Now it might just be me, but sometimes I feel a litttttleeeee selfish when I have girly time when I live with W. Much as I love smoothing on a facemask, lighting some candles and painting my nails, there’s always something else to do! We love baking together, playing on the Xbox – even our usual messing around just isn’t possible during a pamper evening (wen you’ve seen the damage a tickle fight does to freshly painted nails you’ll understand!). Him being away gave me the excuse to have perfectly manicured nails, I used a facemask every other day and I danced to Taylor Swift every night.

Oh, and I was able to watch Bridget Jones, 50 First Dates AND Bride Wars without anyone whinging all the way through it. #Winning!

Have a Backup/Emergency Plan

Now, I’m quite accident prone. In fact, I’m really proud of the fact that I only had ONE accident during January (picked up a pan that had been in the oven with bare hands; 3 fingers and my thumb on my writing hand blistered…). But accidents like this aside, I made sure someone nearby had spare keys to our flat/block (because I was convinced I would lock myself out – I didn’t). I made W show me exactly where the fuse box/water supply bits etc were so I could ‘fix’ things in an emergency. I made a big effort to make friends locally so I had people I could rely on in an emergency.

As you can see, I’m a planner. I didn’t need to do that, I had no emergencies, but it gave me a massive peace of mind.

Batch Cook

Weirdly, I had absolutely no problem with cooking for myself every night at university. This January, however, I hated it. I would get home from work, study for an hour or two, then realise I had to cook. Quite often it was nearing 10pm before I sat down with some food. Trust me, the h-anger was real!

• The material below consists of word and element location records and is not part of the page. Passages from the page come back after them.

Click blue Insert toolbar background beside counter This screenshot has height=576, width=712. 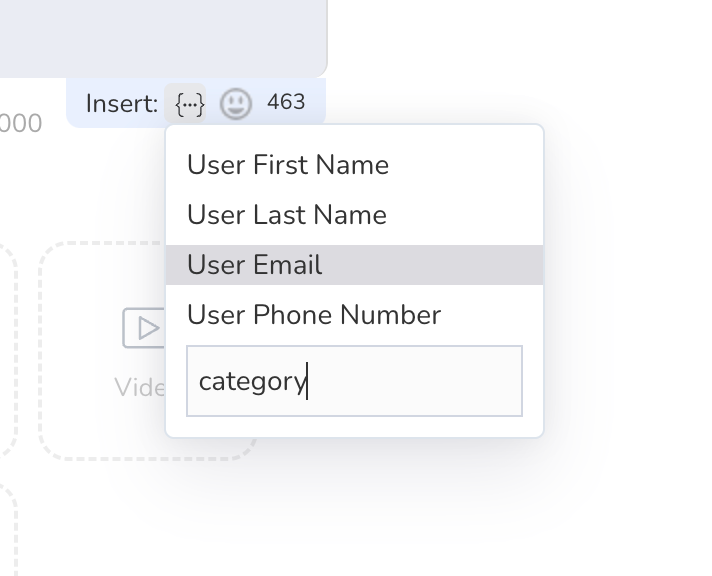[316, 103]
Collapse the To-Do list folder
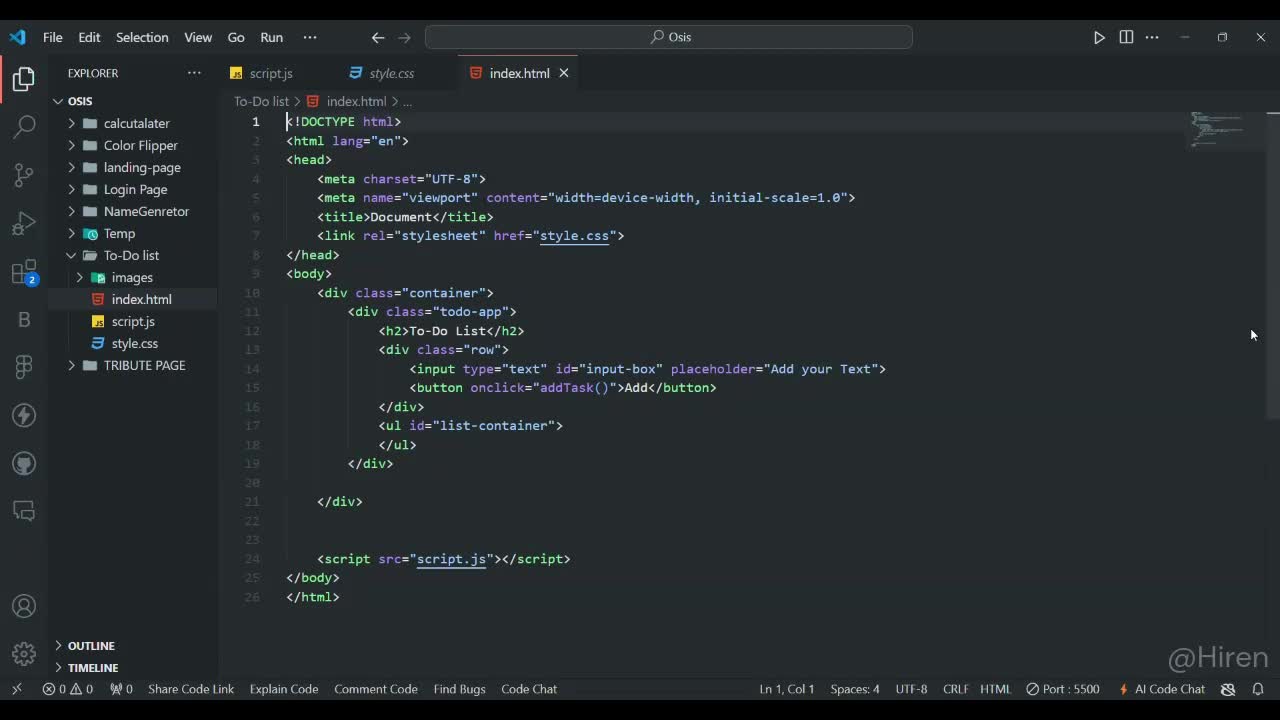The width and height of the screenshot is (1280, 720). click(130, 255)
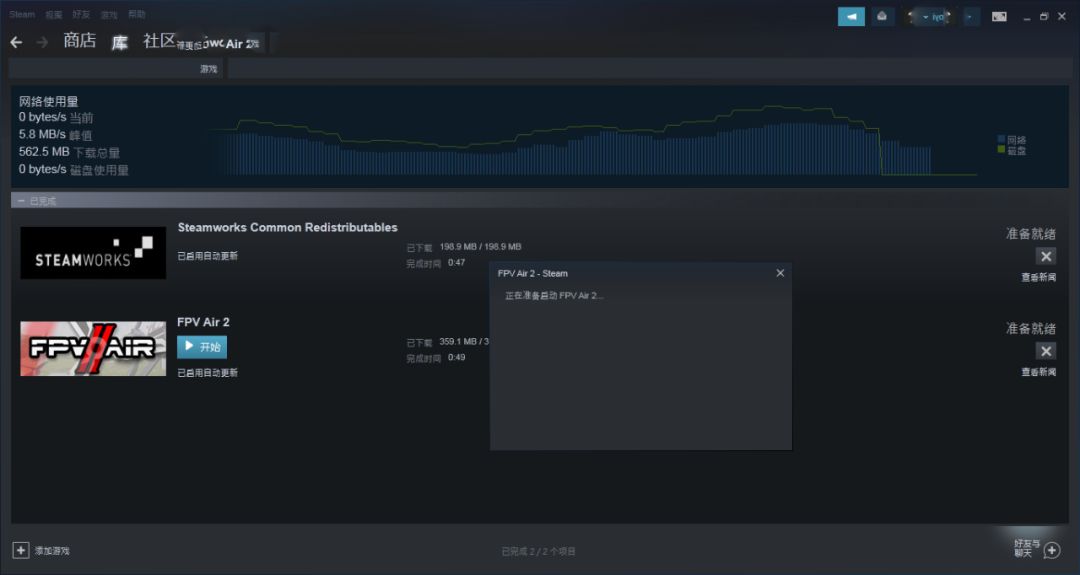Collapse the 已完成 completed section
The width and height of the screenshot is (1080, 575).
(21, 201)
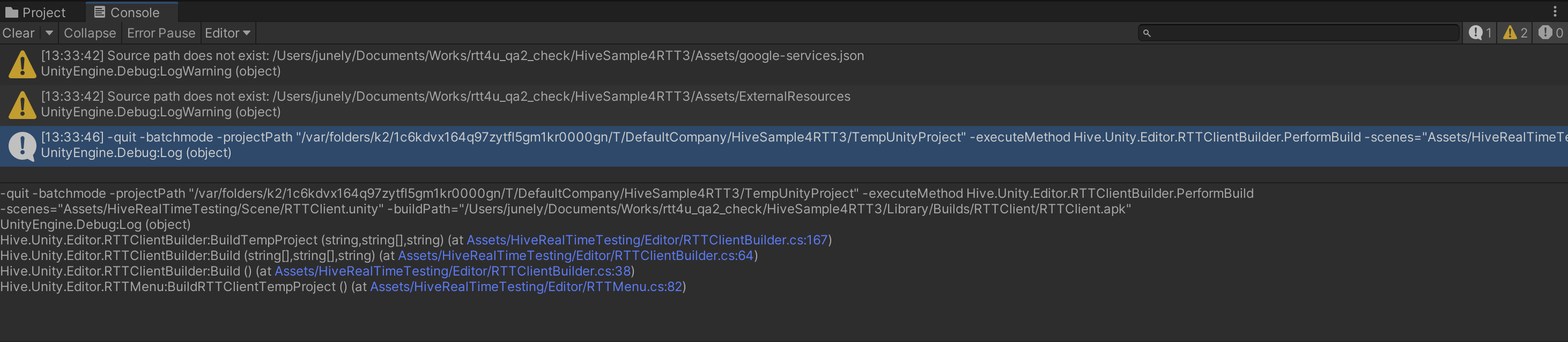The height and width of the screenshot is (342, 1568).
Task: Click warning icon of google-services.json entry
Action: pyautogui.click(x=23, y=64)
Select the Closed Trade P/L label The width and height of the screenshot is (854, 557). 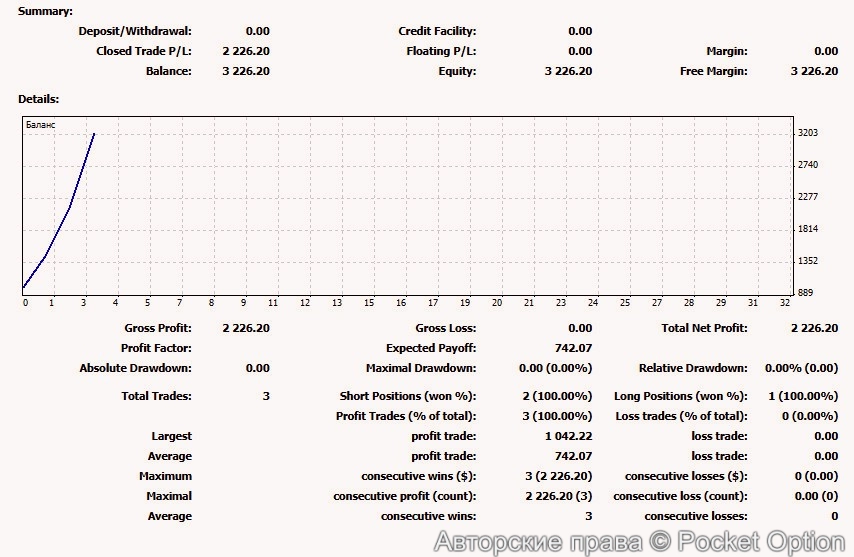tap(143, 51)
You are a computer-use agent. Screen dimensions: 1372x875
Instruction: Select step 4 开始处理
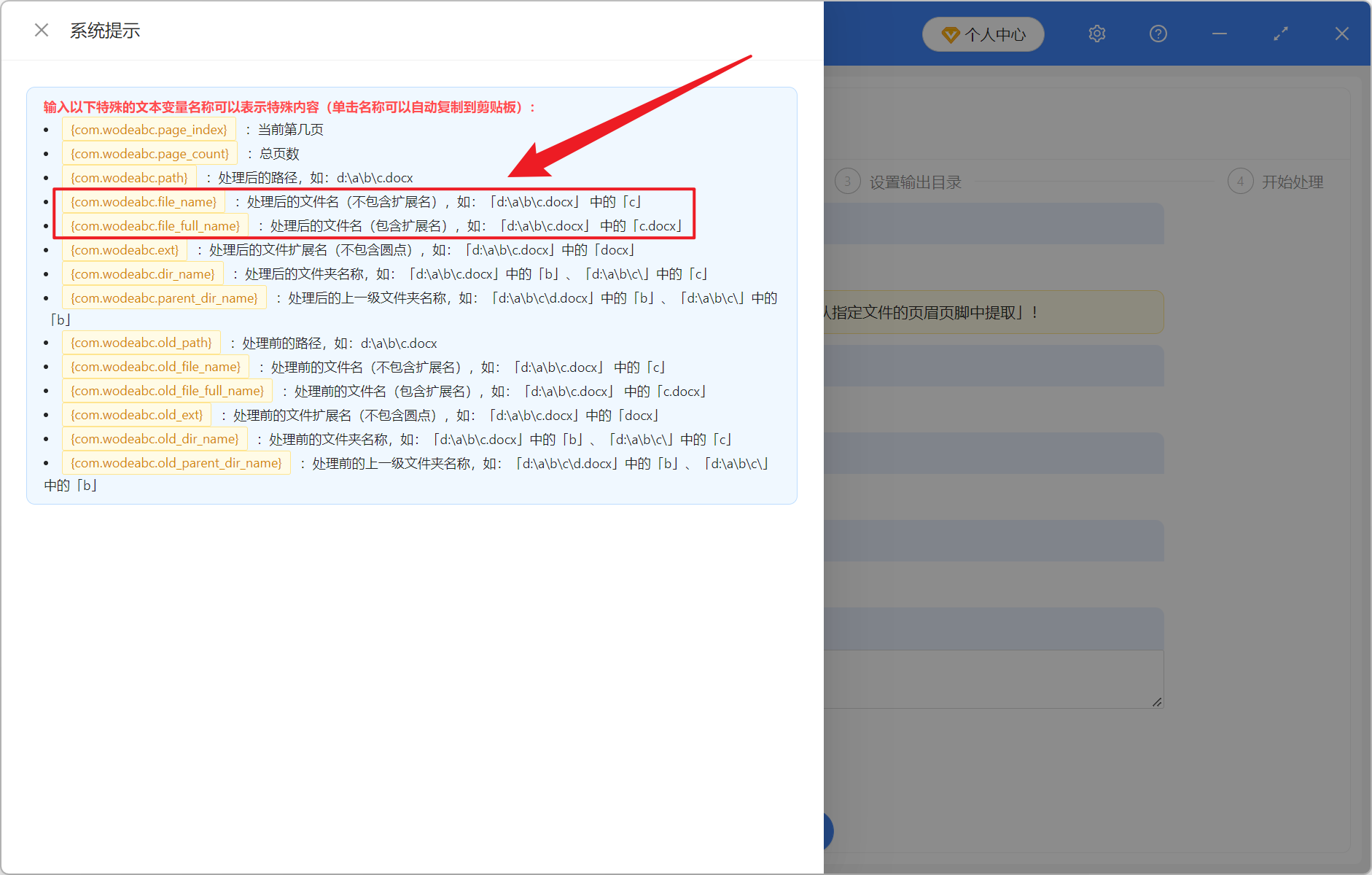point(1277,182)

For the last few weeks I got into a routine where I’d prep a few things over the weekend (even if it was just chopping veg) and it definitely helped. There was less relying on pizza – and it’s put me in a better meal-prep frame of mind now he’s back too!

Background Noise

Normally I’m a lover of silence. I don’t listen to music. I work/study without any background noice. I rarely use headphones. However even I needed SOME background noise when in a house on my own. My favourite trick is to put the radio on, as the chit-chat at least makes me feel like I’m having a conversation – I had one study day where I didn’t speak AT ALL to anyone. Sad day!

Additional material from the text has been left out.